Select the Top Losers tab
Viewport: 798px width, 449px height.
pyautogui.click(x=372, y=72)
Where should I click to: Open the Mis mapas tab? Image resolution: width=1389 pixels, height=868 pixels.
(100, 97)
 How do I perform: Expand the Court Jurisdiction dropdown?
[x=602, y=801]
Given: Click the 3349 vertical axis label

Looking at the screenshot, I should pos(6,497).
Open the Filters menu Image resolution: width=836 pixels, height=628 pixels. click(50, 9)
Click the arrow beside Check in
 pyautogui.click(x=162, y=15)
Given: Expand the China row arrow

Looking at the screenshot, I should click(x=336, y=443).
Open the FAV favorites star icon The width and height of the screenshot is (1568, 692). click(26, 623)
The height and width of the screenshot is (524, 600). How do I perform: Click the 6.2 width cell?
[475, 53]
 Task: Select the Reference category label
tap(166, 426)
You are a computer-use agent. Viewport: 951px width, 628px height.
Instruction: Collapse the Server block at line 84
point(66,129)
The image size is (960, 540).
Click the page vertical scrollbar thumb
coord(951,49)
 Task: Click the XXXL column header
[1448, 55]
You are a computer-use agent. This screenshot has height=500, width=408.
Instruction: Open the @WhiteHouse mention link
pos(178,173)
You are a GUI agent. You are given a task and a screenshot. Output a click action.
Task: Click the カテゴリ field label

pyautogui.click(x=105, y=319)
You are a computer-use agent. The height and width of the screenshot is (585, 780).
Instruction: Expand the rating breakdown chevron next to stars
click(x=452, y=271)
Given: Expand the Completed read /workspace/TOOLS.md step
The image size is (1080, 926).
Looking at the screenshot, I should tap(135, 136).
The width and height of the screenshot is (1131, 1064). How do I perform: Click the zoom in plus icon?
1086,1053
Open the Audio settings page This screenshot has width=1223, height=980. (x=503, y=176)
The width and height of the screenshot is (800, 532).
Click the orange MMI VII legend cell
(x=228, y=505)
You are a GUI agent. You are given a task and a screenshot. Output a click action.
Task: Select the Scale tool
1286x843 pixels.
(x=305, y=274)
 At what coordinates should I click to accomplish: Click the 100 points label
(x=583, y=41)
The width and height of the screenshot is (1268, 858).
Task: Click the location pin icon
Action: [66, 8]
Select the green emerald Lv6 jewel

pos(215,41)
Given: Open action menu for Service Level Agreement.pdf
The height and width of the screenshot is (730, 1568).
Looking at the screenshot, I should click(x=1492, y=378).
▬▬▬▬▬▬▬▬▬▬
Work order | The entries above must be written out again exactly as they are.

Exercise answer |
Select the Top Losers tab
Viewport: 798px width, 449px height.
pyautogui.click(x=372, y=72)
Where should I click to: Open the Mis mapas tab? Image resolution: width=1389 pixels, height=868 pixels.
(100, 97)
 How do I perform: Expand the Court Jurisdiction dropdown?
[x=602, y=801]
Given: Click the 3349 vertical axis label

Looking at the screenshot, I should pos(6,497).
Open the Filters menu Image resolution: width=836 pixels, height=628 pixels. click(50, 9)
Click the arrow beside Check in
 pyautogui.click(x=162, y=15)
Given: Expand the China row arrow

Looking at the screenshot, I should click(x=336, y=443).
Open the FAV favorites star icon The width and height of the screenshot is (1568, 692). click(26, 623)
The height and width of the screenshot is (524, 600). How do I perform: Click the 6.2 width cell?
[475, 53]
 Task: Select the Reference category label
tap(166, 426)
You are a computer-use agent. Viewport: 951px width, 628px height.
Instruction: Collapse the Server block at line 84
point(66,129)
The image size is (960, 540).
Click the page vertical scrollbar thumb
coord(951,49)
 Task: Click the XXXL column header
[1448, 55]
You are a computer-use agent. This screenshot has height=500, width=408.
Instruction: Open the @WhiteHouse mention link
pos(178,173)
You are a GUI agent. You are given a task and a screenshot. Output a click action.
Task: Click the カテゴリ field label

pyautogui.click(x=105, y=319)
You are a computer-use agent. The height and width of the screenshot is (585, 780).
Instruction: Expand the rating breakdown chevron next to stars
click(x=452, y=271)
Given: Expand the Completed read /workspace/TOOLS.md step
The image size is (1080, 926).
Looking at the screenshot, I should tap(135, 136).
The width and height of the screenshot is (1131, 1064). How do I perform: Click the zoom in plus icon?
1086,1053
Open the Audio settings page This screenshot has width=1223, height=980. (x=503, y=176)
The width and height of the screenshot is (800, 532).
Click the orange MMI VII legend cell
(x=228, y=505)
You are a GUI agent. You are given a task and a screenshot. Output a click action.
Task: Select the Scale tool
1286x843 pixels.
(x=305, y=274)
 At what coordinates should I click to accomplish: Click the 100 points label
(x=583, y=41)
The width and height of the screenshot is (1268, 858).
Task: Click the location pin icon
Action: [66, 8]
Select the green emerald Lv6 jewel

pos(215,41)
Given: Open action menu for Service Level Agreement.pdf
The height and width of the screenshot is (730, 1568).
Looking at the screenshot, I should click(x=1492, y=378).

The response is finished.